TASK TO CARRY OUT: Search the records for the word "screenshot" and report each line that has it.

EXERCISE MATERIALS section start

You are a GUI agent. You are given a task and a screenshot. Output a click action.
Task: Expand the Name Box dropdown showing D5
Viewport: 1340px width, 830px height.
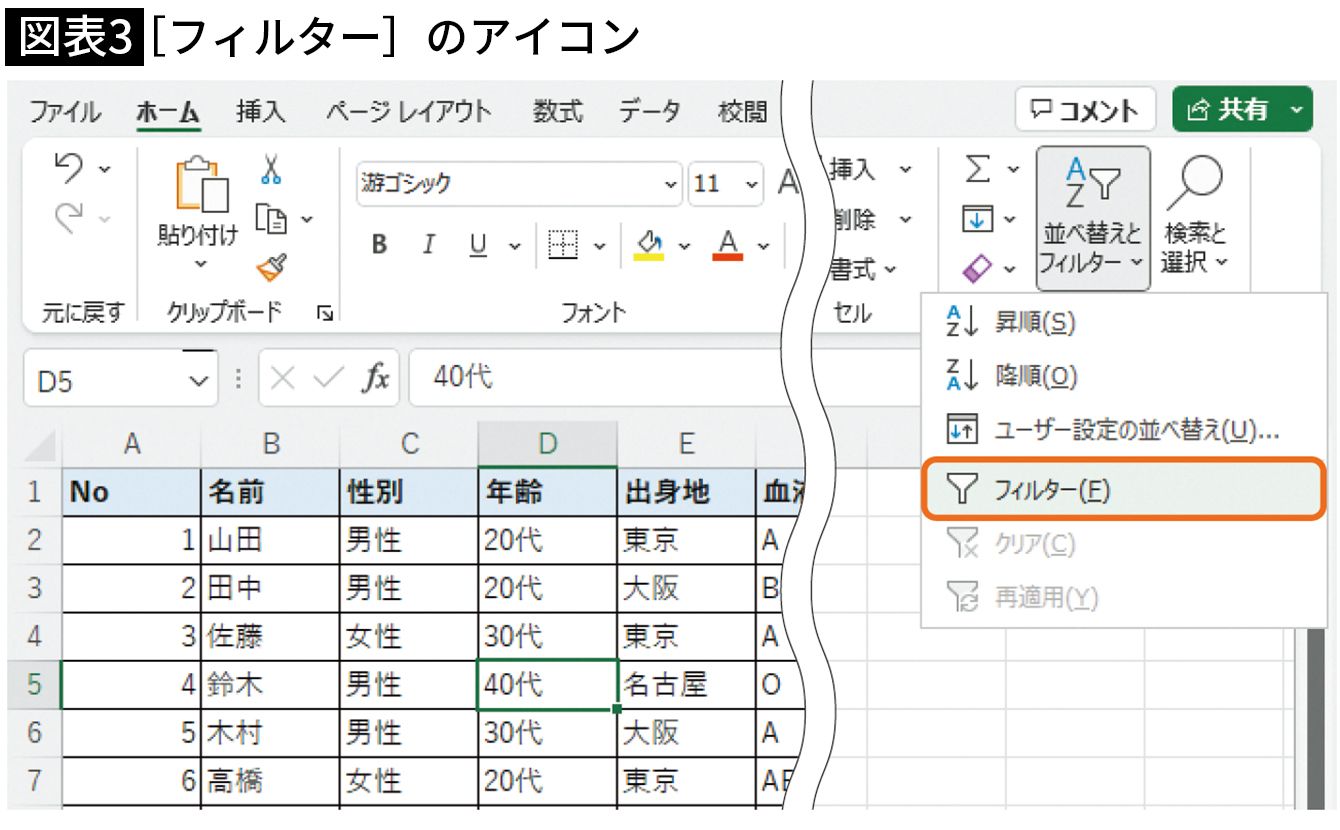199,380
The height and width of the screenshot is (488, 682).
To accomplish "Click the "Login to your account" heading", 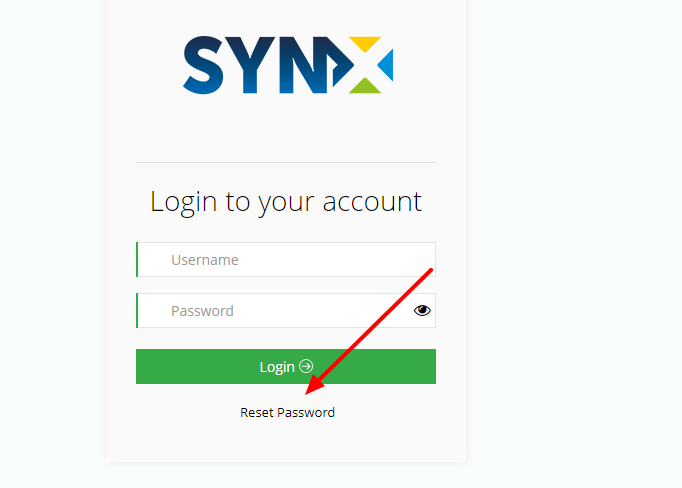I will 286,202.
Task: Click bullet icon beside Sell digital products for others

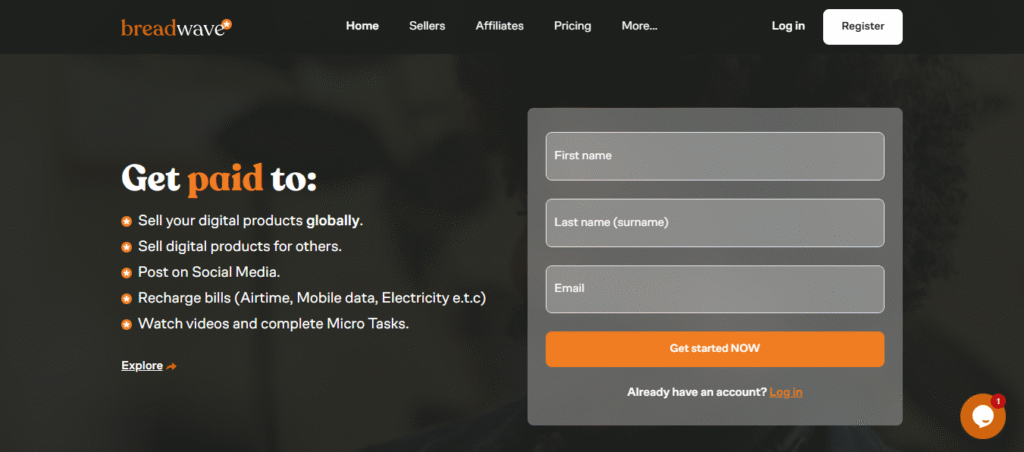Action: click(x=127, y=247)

EXERCISE MATERIALS section end

RESULT OF THIS EXERCISE:
You are a GUI agent. You are given a task and a screenshot. Output a click action.
The height and width of the screenshot is (488, 682).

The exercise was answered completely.